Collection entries

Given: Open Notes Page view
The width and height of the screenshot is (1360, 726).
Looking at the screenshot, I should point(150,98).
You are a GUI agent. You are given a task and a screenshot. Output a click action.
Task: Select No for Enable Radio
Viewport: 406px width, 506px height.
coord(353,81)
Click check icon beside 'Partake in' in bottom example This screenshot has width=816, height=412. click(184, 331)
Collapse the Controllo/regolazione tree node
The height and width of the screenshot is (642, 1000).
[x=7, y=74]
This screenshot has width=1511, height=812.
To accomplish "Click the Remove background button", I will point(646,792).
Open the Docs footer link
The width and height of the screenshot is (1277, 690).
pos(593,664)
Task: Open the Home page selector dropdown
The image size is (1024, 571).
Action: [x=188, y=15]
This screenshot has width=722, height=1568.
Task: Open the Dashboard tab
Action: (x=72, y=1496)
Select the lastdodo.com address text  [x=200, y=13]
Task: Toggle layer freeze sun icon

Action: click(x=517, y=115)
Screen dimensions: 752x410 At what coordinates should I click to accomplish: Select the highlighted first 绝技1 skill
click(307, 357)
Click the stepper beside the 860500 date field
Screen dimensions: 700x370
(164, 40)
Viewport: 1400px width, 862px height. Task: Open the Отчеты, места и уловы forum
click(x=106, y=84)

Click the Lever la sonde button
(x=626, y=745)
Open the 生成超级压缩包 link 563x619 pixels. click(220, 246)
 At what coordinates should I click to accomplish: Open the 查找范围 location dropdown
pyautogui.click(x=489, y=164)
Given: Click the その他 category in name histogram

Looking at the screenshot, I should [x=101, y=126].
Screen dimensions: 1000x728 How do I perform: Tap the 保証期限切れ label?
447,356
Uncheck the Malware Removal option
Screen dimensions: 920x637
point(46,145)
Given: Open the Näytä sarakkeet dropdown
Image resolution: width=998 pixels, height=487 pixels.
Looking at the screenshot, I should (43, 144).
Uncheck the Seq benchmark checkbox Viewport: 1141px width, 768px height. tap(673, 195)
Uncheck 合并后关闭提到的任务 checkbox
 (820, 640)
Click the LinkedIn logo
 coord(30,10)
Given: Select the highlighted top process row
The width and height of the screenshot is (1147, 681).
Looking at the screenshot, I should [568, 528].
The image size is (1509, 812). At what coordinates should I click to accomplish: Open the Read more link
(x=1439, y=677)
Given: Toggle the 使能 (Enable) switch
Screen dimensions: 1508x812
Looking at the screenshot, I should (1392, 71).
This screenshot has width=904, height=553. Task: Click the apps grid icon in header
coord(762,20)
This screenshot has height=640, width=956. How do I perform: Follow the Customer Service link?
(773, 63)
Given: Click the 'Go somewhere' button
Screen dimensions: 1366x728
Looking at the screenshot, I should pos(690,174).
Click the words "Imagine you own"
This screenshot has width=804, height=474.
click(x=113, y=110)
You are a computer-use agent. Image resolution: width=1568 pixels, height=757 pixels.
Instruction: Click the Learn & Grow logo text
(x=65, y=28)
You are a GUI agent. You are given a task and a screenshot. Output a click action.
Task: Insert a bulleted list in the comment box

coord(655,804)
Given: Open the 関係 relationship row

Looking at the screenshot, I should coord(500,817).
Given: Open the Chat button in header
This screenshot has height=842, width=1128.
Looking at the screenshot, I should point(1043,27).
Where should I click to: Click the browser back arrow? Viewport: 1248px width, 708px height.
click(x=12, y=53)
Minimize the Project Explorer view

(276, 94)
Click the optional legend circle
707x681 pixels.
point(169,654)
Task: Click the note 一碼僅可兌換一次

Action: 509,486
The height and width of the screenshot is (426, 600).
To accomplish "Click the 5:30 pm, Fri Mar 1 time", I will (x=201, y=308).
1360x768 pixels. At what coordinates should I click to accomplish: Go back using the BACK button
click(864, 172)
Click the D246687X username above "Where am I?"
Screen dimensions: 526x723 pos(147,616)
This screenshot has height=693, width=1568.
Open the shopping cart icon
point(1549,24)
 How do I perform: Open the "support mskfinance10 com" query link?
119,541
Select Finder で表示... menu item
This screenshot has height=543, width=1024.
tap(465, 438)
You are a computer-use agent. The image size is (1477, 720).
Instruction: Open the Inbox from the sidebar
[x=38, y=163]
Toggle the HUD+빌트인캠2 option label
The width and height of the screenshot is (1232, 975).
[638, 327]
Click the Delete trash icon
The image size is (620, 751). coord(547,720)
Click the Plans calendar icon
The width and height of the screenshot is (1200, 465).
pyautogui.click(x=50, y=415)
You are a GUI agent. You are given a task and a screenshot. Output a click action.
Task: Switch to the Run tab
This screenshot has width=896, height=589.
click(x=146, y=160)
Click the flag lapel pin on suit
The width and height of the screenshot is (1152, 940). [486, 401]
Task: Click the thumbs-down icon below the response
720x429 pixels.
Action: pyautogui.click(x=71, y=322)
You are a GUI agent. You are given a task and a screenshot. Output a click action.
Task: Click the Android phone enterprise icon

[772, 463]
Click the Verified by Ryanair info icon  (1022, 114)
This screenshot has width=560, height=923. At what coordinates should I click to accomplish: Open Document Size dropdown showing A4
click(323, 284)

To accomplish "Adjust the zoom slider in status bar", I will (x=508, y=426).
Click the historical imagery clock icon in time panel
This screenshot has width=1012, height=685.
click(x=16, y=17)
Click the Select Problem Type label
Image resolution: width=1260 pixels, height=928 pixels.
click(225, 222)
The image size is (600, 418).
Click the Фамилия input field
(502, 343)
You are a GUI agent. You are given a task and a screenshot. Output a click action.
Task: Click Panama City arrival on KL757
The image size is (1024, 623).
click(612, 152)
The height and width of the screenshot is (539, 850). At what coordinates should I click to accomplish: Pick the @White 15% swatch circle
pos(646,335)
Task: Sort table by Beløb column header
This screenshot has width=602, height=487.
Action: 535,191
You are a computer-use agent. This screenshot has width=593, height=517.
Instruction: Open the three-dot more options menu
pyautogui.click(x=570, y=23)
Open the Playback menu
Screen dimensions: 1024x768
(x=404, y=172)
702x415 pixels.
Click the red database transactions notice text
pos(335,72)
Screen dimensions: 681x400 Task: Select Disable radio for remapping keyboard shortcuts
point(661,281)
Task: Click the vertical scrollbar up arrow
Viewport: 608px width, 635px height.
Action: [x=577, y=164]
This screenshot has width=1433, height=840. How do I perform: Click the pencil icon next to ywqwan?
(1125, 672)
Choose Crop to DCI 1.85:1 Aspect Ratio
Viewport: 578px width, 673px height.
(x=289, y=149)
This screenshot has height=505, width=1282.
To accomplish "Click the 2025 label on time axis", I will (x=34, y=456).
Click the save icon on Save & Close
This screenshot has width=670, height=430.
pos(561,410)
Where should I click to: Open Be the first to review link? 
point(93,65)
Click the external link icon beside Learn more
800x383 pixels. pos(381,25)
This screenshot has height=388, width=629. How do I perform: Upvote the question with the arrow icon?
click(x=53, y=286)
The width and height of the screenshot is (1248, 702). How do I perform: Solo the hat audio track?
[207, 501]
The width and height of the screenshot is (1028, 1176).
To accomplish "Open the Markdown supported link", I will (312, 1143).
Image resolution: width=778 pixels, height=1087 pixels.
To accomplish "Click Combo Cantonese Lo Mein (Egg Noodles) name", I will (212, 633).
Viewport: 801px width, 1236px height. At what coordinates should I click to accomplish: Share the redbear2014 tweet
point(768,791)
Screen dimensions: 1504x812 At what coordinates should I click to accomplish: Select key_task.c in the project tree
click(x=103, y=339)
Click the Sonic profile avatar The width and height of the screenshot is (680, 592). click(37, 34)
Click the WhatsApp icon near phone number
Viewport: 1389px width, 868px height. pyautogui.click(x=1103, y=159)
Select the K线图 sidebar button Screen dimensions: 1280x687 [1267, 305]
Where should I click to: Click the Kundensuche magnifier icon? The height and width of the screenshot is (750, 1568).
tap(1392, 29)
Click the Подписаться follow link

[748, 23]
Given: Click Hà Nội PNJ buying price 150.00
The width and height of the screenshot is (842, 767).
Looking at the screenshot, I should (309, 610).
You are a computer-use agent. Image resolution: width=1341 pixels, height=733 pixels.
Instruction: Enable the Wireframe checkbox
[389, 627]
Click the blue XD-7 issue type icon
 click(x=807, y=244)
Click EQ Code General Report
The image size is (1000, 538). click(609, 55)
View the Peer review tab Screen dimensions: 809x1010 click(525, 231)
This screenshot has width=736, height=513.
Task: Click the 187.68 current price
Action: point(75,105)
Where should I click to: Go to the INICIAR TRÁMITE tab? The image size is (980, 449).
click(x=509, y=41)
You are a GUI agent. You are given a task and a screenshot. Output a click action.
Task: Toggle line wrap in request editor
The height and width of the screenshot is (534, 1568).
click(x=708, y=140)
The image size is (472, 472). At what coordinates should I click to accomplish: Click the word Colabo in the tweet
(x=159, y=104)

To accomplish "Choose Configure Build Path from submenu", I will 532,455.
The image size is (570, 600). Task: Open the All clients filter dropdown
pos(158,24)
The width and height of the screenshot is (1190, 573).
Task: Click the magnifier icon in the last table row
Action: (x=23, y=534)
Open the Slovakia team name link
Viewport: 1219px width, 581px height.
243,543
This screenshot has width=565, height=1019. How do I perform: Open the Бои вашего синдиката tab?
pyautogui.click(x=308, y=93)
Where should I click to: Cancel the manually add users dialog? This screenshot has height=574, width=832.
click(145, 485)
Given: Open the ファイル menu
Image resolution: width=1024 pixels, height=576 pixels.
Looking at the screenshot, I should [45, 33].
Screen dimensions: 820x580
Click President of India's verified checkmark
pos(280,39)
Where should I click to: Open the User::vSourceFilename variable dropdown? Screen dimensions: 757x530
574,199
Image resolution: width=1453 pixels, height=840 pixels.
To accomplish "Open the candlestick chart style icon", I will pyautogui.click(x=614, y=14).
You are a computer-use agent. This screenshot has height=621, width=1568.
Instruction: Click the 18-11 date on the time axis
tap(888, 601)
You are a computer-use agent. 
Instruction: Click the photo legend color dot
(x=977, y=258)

▶ REQUIRED WORK
Copy the entries above exactly, but only from the line holding "Task: Toggle layer freeze sun icon" through the line holding "Open the 生成超级压缩包", both included.

▶ PROBLEM SOLUTION
Task: Toggle layer freeze sun icon

Action: click(x=517, y=115)
Screen dimensions: 752x410 At what coordinates should I click to accomplish: Select the highlighted first 绝技1 skill
click(307, 357)
Click the stepper beside the 860500 date field
Screen dimensions: 700x370
(164, 40)
Viewport: 1400px width, 862px height. Task: Open the Отчеты, места и уловы forum
click(x=106, y=84)

Click the Lever la sonde button
(x=626, y=745)
Open the 生成超级压缩包 link 563x619 pixels. click(220, 246)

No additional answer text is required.